JAWBOXlogoIn the wake of the overwhelming success of Nirvana’s Nevermind, major labels in the early/mid-’90s began signing any and every cool indie band they could in hopes of a similar payoff. One such outfit was Jawbox, a Washington, D.C., post-punk quartet that had issued two promising albums on the indier-than-thou Dischord label. The band—guitarist/vocalist J. Robbins, guitarist Bill Barbot, bassist Kim Coletta and drummer Zachary Barocas—signed to Atlantic and released the excellent For Your Own Special Sweetheart in 1994. (Though MAGNET named it the fifth-best album that year, Sweetheart was far from a commercial hit.) In 1996, Jawbox issued a slicker self-titled LP, which also failed to catch on beyond the indie-rock crowd, and the band broke up the following year. Dischord has just reissued For Your Own Special Sweetheart with three bonus tracks, and to celebrate, Jawbox reunited for a one-off performance on Late Night With Jimmy Fallon on Tuesday. Barbot is also guest editing magnetmagazine.com all week. Read our Q&A with him.
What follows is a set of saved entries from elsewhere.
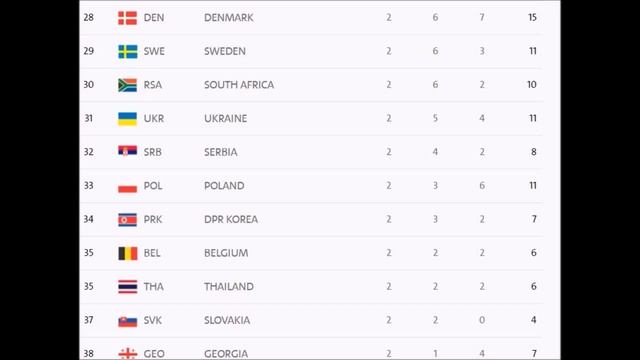Viewport: 640px width, 360px height.
Task: Open the SOUTH AFRICA country link
Action: pos(239,85)
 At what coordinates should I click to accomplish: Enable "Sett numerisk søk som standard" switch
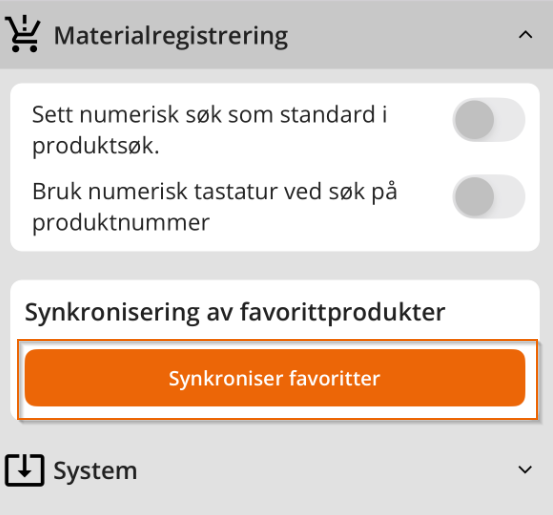pyautogui.click(x=489, y=120)
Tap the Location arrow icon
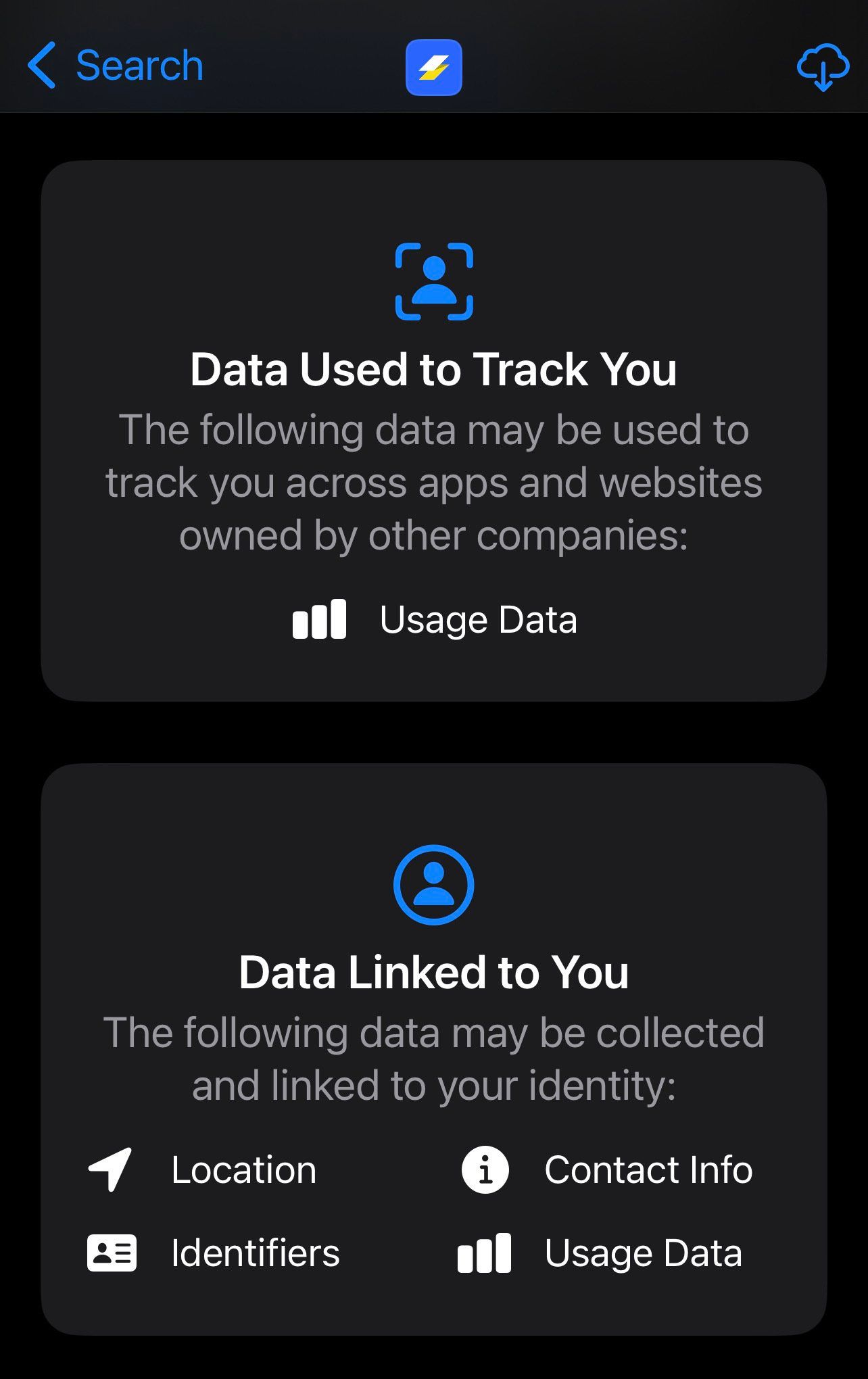The height and width of the screenshot is (1379, 868). point(110,1169)
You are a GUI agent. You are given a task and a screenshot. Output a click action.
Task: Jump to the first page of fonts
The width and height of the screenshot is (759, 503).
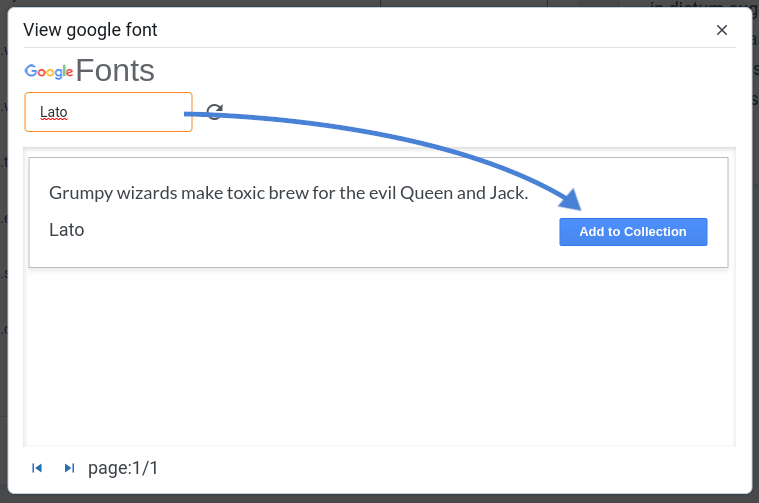pos(37,468)

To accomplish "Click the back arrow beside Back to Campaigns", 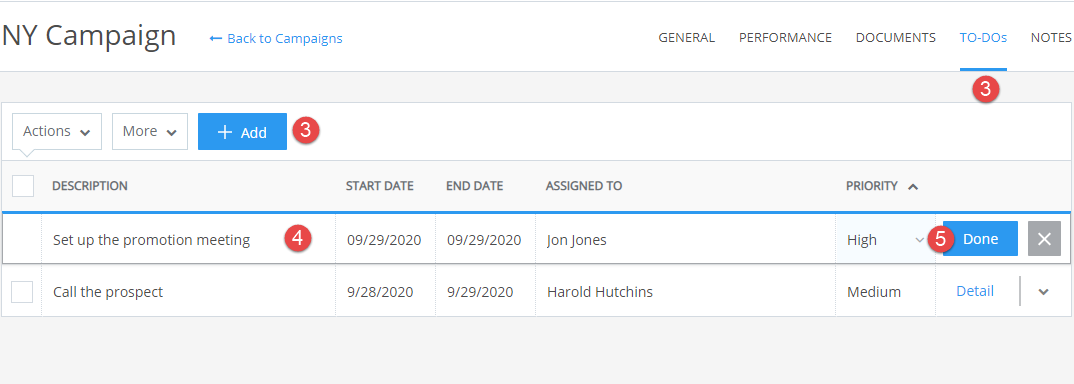I will [x=216, y=38].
Blaster340Barbot: It’s that most wonderful time of the year, when bloggers and Facebookers and Twitterers near and far upload attractive, wistful, post-ironic photos of their children, their pets, their tacky sweaters, their sarcastic Christmas trees. I decided instead to write about what I think is the most touching emblem of the season I’ve seen: the FestiveBlaster from the DC USA mall across 14th Street from my office. Or should I say, the Blaster Formerly Known As The FestiveBlaster, as someone took off with it a week before last Christmas, and it was never replaced. We ended the 2008 holiday season in morose, aching silence. I try to imagine: Who was responsible for making the mall more festive? Who chose the (eventually stained) table cloth, the music (among many others, the Jackson 5 and Perry Como), the ribbons? Who took the long ride up the escalator to buy the not-yet-unwrapped candle and scented pine cones from Bed Bath & Beyond? How did they decide upon the perfect arrangement? The perfect location: right next to the front door of the mall, by the fire-alarm annunciator, within easy reach of—and easier escape for—an ill-intentioned teen intent on making his or someone else’s Christmas a little brighter with a five-finger discount? This is as close as I have ever come to photographing the True Spirit Of Christmas. And then somebody stole it.